* _Task requirements_
Count how many lines of the records below contain the word "room". Give only the number.

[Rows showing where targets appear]
━━━━━━━━━━━━━━━━
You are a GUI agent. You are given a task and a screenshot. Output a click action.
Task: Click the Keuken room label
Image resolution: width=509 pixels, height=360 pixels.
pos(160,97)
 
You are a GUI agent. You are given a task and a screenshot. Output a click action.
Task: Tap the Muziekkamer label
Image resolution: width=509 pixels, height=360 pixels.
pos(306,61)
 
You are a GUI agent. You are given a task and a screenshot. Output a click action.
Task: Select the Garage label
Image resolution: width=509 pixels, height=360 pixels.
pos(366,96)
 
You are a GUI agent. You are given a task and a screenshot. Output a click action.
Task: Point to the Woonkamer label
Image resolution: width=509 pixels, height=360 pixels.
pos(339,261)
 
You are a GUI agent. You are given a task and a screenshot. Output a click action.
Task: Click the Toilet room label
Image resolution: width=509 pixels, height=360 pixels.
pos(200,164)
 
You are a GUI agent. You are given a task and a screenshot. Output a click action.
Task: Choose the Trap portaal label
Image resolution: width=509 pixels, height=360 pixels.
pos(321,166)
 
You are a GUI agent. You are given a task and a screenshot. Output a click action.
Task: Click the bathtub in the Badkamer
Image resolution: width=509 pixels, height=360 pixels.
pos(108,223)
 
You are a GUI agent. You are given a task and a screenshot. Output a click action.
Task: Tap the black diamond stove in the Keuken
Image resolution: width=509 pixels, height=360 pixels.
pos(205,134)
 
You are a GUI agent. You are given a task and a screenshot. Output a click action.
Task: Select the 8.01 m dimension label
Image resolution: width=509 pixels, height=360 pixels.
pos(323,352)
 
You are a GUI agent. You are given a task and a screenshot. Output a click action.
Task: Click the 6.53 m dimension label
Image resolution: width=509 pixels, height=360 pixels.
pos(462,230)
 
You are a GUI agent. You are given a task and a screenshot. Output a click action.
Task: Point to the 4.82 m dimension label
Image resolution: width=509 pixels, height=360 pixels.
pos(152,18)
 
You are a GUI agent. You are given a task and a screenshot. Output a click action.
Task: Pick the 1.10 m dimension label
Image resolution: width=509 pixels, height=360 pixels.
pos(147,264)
━━━━━━━━━━━━━━━━
* _Task answer_
2